Every line with the string "computer" in it belongs in your answer, so copy them all from the data.

### Information provided ###

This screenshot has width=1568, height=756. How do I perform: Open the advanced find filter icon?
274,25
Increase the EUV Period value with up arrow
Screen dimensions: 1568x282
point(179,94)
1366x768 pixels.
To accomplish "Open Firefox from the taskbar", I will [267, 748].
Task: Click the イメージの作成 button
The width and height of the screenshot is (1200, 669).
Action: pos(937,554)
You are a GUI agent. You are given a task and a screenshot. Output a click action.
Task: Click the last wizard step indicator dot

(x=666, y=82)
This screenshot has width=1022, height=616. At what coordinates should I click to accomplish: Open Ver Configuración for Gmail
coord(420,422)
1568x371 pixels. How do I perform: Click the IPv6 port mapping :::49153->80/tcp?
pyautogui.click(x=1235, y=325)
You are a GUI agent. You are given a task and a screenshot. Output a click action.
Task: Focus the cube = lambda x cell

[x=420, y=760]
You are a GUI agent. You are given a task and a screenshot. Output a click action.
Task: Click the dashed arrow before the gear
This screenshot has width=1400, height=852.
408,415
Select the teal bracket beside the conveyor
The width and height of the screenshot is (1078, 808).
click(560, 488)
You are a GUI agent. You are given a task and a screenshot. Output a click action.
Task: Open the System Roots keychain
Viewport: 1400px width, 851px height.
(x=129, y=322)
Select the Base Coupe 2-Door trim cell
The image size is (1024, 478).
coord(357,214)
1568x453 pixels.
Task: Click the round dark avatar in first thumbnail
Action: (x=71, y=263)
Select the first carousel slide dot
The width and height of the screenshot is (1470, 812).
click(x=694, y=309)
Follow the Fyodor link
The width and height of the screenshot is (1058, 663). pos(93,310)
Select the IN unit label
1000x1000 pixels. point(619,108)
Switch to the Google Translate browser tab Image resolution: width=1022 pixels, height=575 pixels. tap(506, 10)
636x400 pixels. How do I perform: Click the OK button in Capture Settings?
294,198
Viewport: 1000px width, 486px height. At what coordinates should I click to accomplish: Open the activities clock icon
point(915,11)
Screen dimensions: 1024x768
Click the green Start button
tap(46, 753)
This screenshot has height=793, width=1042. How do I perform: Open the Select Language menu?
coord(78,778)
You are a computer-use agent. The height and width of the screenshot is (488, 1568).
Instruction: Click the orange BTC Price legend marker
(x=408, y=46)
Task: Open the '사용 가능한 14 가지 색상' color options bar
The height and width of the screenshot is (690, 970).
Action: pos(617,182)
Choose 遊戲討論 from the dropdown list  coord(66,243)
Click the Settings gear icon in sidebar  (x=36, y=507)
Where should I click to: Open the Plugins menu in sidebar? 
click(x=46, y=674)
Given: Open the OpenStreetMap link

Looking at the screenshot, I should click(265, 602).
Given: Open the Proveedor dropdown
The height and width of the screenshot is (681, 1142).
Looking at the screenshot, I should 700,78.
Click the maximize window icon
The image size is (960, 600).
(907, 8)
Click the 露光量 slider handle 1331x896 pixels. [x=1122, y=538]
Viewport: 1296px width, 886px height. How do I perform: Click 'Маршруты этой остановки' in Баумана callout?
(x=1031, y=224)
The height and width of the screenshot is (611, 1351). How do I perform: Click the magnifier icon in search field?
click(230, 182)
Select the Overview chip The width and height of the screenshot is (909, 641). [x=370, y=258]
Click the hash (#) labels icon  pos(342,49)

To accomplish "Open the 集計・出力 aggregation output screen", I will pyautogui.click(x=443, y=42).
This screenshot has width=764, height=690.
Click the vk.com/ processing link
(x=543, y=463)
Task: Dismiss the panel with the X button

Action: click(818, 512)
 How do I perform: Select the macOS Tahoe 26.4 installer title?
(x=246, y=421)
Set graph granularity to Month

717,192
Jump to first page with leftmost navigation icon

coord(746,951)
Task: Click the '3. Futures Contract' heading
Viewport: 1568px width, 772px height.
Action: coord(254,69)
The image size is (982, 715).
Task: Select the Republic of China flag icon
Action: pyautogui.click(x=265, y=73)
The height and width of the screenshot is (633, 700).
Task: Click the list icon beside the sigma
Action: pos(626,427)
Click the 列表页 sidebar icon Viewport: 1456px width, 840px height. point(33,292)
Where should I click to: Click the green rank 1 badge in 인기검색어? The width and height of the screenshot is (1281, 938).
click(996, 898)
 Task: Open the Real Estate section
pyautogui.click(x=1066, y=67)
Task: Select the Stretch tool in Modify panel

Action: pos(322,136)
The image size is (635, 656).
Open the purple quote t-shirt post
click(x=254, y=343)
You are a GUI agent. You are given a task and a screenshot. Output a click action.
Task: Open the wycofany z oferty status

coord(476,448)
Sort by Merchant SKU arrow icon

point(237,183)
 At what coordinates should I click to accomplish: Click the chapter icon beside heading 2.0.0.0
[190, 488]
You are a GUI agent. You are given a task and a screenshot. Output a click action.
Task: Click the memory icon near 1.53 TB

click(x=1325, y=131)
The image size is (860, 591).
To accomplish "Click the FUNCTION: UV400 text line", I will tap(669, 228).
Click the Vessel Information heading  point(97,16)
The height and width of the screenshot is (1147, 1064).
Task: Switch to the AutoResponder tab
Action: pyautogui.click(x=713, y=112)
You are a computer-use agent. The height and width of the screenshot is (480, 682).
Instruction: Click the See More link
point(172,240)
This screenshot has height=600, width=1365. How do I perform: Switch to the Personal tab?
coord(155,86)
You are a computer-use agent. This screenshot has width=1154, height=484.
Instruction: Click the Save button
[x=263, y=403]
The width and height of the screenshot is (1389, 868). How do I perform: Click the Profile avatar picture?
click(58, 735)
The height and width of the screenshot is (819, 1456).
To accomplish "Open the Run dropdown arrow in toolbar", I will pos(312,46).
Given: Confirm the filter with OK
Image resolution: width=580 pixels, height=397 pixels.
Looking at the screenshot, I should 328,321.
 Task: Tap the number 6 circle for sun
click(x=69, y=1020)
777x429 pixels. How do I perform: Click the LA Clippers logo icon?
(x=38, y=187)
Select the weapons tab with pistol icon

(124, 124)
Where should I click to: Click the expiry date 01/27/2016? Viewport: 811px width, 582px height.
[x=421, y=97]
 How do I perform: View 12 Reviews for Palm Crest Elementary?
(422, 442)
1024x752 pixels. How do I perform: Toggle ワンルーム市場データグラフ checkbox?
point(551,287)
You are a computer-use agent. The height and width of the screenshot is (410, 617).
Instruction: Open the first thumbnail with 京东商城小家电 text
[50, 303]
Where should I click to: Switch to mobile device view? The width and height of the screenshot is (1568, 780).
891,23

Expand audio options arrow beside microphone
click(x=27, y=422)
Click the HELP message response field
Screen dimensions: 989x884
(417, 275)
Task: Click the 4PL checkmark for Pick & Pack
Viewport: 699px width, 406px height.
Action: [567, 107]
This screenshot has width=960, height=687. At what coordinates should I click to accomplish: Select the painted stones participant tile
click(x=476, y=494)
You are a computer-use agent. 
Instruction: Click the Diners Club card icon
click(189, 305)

###

Solution for this task
You are a computer-use agent. The height and width of the screenshot is (488, 1568).
You are a computer-use agent. The height and width of the screenshot is (480, 682).
You are a computer-use agent. This screenshot has width=1154, height=484.
You are a computer-use agent. The height and width of the screenshot is (410, 617).
You are a computer-use agent. 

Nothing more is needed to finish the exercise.